Outcome Mapping: A Realistic Alternative for Planning, Monitoring and Evaluation

Library
Harry Jones, Simon Hearn
2009

Summary

What is Outcome Mapping (OM) and why is it valuable? When does it work best? How can donors facilitate its use? This note draws on case studies to review OM – a flexible, actor- and learning-centred approach to planning, monitoring, and evaluating social change initiatives. It finds that adopting OM for appropriate projects could help development agencies to increase their effectiveness and meet commitments to managing for results. OM is well-suited to areas involving complex change processes, capacity building work, and knowledge and decision-making processes. Shifting to OM’s learning-oriented mode requires donors to adopt more realistic expectations and to dispense with the idea of ‘controlling’ change processes. Crucially, OM must be underpinned by real trust between the donor, project implementers and partners.

Outcome Mapping was developed by the International Development Research Centre in Canada. It is a set of tools and guidelines that steer project or programme teams through a learning process to identify their desired change and to work collaboratively to bring it about.

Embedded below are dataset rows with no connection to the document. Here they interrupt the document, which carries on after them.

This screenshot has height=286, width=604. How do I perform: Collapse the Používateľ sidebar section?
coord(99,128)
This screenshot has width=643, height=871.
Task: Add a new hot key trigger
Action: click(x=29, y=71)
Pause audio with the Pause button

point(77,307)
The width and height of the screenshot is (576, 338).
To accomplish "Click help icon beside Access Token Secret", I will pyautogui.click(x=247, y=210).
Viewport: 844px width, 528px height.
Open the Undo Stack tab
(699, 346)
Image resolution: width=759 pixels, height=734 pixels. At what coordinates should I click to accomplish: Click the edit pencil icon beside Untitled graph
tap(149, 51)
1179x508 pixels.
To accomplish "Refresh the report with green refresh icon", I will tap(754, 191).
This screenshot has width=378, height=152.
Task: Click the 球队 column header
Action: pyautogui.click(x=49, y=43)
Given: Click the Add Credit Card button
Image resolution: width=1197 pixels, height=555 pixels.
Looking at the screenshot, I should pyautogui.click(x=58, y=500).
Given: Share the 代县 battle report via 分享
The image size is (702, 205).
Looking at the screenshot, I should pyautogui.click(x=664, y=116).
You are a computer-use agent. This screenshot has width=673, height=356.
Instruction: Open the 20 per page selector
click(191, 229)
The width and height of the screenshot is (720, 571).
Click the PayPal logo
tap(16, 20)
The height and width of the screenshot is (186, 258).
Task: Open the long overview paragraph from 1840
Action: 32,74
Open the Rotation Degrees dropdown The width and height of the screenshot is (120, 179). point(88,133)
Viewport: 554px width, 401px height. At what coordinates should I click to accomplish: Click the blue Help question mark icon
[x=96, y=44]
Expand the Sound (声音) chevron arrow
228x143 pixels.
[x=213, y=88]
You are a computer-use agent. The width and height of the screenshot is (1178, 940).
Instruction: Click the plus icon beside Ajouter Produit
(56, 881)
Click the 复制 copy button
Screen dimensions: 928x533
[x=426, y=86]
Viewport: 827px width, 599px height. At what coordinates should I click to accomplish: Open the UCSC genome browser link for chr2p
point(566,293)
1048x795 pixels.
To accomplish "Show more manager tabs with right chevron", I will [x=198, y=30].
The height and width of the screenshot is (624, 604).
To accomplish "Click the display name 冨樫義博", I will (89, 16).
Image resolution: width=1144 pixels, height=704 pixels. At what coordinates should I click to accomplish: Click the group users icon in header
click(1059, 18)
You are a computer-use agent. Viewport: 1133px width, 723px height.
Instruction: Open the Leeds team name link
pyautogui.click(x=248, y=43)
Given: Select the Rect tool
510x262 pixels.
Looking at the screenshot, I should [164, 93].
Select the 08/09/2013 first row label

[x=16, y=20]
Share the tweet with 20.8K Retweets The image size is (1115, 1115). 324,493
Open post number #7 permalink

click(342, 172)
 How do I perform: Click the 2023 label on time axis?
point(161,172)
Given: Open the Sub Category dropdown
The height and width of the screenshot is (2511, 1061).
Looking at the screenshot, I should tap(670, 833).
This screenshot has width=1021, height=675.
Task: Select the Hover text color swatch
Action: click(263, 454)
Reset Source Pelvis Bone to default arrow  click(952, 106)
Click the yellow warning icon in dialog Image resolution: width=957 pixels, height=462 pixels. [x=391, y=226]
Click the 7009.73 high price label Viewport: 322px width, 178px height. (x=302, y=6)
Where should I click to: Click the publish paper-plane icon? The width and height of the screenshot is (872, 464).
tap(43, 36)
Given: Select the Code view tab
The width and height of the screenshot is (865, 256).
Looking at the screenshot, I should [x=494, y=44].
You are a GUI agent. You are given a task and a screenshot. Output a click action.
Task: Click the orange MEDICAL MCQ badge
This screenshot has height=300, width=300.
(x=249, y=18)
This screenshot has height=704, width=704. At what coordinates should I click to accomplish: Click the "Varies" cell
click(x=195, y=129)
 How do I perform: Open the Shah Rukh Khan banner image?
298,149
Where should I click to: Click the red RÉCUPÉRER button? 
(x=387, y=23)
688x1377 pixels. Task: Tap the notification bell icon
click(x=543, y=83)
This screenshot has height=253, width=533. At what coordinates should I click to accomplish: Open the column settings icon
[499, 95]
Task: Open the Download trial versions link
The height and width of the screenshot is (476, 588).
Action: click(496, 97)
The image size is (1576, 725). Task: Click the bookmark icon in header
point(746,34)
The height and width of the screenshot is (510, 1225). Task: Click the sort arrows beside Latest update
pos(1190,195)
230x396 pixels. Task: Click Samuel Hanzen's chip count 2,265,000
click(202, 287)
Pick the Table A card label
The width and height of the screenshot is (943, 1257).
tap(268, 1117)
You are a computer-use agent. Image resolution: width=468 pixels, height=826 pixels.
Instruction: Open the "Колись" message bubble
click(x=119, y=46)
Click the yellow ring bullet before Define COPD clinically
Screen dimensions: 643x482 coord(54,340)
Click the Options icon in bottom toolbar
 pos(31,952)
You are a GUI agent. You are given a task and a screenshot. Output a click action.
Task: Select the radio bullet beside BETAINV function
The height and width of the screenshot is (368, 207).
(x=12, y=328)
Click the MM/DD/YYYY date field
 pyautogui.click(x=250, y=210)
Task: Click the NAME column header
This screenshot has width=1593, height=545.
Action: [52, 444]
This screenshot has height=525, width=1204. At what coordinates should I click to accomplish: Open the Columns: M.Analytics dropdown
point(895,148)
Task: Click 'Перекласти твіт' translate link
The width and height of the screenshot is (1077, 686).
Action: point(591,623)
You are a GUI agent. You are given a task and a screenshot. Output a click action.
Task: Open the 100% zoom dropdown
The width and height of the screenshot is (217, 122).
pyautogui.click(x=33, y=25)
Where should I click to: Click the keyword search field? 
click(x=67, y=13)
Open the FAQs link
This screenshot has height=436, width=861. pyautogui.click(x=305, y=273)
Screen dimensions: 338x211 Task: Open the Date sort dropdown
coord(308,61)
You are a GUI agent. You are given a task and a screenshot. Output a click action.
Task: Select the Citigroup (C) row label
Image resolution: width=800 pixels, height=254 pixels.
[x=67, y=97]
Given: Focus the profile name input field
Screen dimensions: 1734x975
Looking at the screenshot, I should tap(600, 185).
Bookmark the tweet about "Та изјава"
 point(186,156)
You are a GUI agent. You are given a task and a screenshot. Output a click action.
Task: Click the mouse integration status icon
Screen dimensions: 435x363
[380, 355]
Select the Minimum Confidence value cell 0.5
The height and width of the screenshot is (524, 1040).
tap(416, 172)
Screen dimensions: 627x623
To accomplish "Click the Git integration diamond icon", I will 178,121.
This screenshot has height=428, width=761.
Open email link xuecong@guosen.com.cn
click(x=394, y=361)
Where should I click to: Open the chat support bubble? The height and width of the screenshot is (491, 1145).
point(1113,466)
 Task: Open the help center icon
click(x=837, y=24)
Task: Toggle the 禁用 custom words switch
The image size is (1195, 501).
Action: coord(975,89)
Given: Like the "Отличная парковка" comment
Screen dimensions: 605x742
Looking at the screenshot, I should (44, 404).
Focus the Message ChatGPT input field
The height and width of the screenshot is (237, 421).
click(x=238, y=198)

Results are measured by the changes in behaviour, actions and relationships of those individuals, groups or organisations with whom the initiative is working directly and seeking to influence.

Four principles underpin the Outcome Mapping framework:

  • Actor-centred development and behaviour change: As people and organisations drive change processes, OM defines the problem to be tackled, project aims and indicators of success in terms of changes in behaviour of these actors. Influencing change requires engaging with these actors, their relationships and motivations.
  • Continuous learning and flexibility: OM emphasises that the most effective planning, monitoring and evaluation activities are cyclical, iterative and reflexive. OM enables learning to be fed back into adaptations to the project as it proceeds.
  • Participation and accountability: By involving stakeholders in the M&E process and emphasising reflection on relationships and responsibilities, OM incorporates varied perspectives and fosters two-way accountability – something that is often missing from frameworks oriented towards upward accountability.
  • Non-linearity and contribution, not attribution and control: In OM, processes of change are owned collectively. They are not the result of a causal chain beginning with ‘inputs’ and controlled by donors, but they are a complex web of interactions between different actors, forces and trends. To produce sustainable changes, projects should contribute to these processes of social change, rather than seeking to control specific outcomes and to claim attribution.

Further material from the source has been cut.